Task details
Make an exact copy of all the entries below, with the pictures left out.

[Stored items]

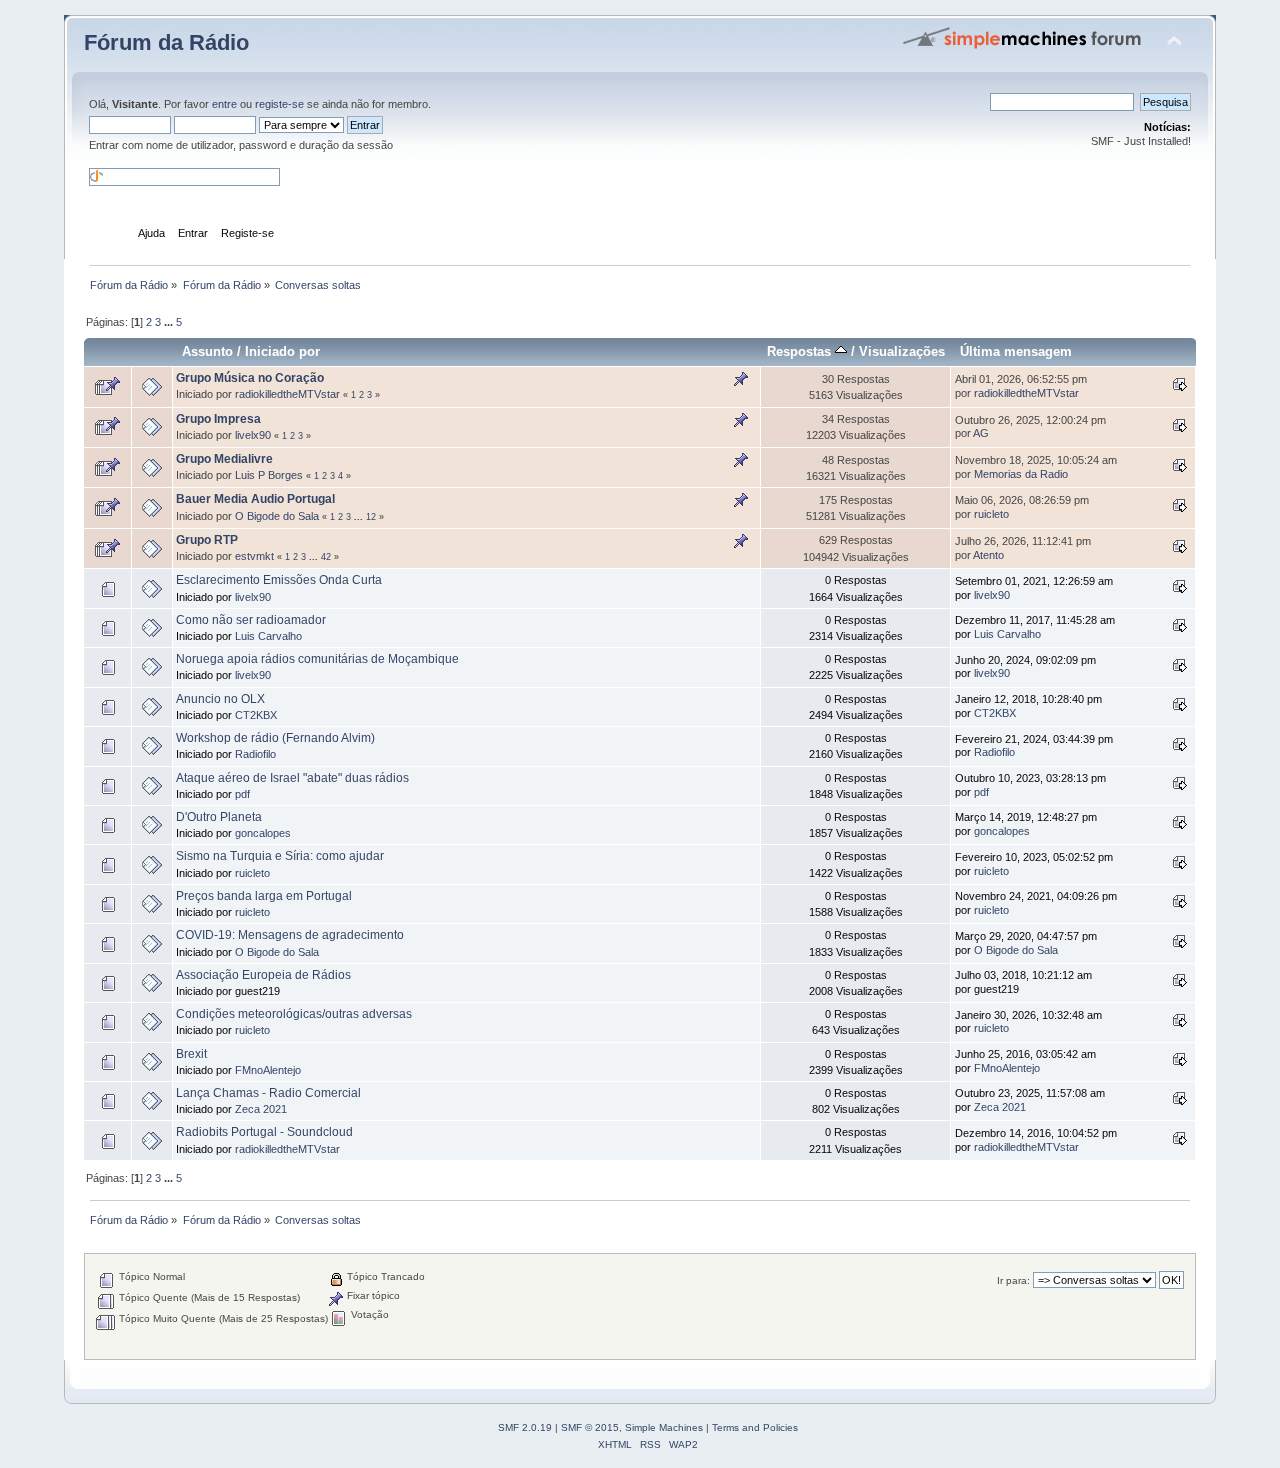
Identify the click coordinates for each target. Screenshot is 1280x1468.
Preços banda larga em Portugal (264, 896)
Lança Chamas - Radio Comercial (268, 1093)
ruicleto (991, 514)
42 (326, 557)
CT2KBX (256, 715)
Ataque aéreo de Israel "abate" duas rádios (292, 778)
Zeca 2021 (261, 1109)
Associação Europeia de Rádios (263, 975)
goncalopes (263, 833)
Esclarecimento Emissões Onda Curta (279, 580)
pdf (242, 794)
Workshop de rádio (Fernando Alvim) (275, 738)
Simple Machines (664, 1427)
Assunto (207, 351)
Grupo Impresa (218, 419)
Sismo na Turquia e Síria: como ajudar (280, 856)
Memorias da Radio (1021, 474)
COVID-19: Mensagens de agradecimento (290, 935)
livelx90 (253, 435)
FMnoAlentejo (268, 1070)
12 (371, 517)
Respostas (801, 351)
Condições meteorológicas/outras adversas (294, 1014)
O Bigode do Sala (277, 516)
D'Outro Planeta (219, 817)
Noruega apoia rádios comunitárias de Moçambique (317, 659)
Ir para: (1013, 1280)
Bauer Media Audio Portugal (255, 499)
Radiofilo (255, 754)
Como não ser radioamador (251, 620)
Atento (988, 555)
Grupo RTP (207, 540)
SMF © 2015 (590, 1427)
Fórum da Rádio (166, 42)
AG (981, 433)
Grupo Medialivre (224, 459)
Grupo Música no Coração (250, 378)
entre (224, 104)
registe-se (279, 104)
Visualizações (902, 351)
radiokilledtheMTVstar (287, 394)
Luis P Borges (269, 475)
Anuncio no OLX (220, 699)
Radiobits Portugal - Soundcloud (264, 1132)
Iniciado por (282, 351)
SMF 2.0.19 (525, 1427)
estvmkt (254, 556)
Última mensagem (1016, 351)
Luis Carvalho (268, 636)
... (170, 322)
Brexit (191, 1054)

Solution to the exercise
Identify the click coordinates for each target. Screenshot is 1280x1468.
Preços banda larga em Portugal (264, 896)
Lança Chamas - Radio Comercial (268, 1093)
ruicleto (991, 514)
42 (326, 557)
CT2KBX (256, 715)
Ataque aéreo de Israel "abate" duas rádios (292, 778)
Zeca 2021 (261, 1109)
Associação Europeia de Rádios (263, 975)
goncalopes (263, 833)
Esclarecimento Emissões Onda Curta (279, 580)
pdf (242, 794)
Workshop de rádio (Fernando Alvim) (275, 738)
Simple Machines (664, 1427)
Assunto (207, 351)
Grupo Impresa (218, 419)
Sismo na Turquia e Síria: como ajudar (280, 856)
Memorias da Radio (1021, 474)
COVID-19: Mensagens de agradecimento (290, 935)
livelx90 (253, 435)
FMnoAlentejo (268, 1070)
12 (371, 517)
Respostas (801, 351)
Condições meteorológicas/outras adversas (294, 1014)
O Bigode do Sala (277, 516)
D'Outro Planeta (219, 817)
Noruega apoia rádios comunitárias de Moçambique (317, 659)
Ir para: (1013, 1280)
Bauer Media Audio Portugal (255, 499)
Radiofilo (255, 754)
Como não ser radioamador (251, 620)
Atento (988, 555)
Grupo RTP (207, 540)
SMF © 2015 (590, 1427)
Fórum da Rádio (166, 42)
AG (981, 433)
Grupo Medialivre (224, 459)
Grupo Música no Coração (250, 378)
entre (224, 104)
registe-se (279, 104)
Visualizações (902, 351)
radiokilledtheMTVstar (287, 394)
Luis P Borges (269, 475)
Anuncio no OLX (220, 699)
Radiobits Portugal - Soundcloud (264, 1132)
Iniciado por (282, 351)
SMF 2.0.19 (525, 1427)
estvmkt (254, 556)
Última mensagem (1016, 351)
Luis Carvalho (268, 636)
... (170, 322)
Brexit (191, 1054)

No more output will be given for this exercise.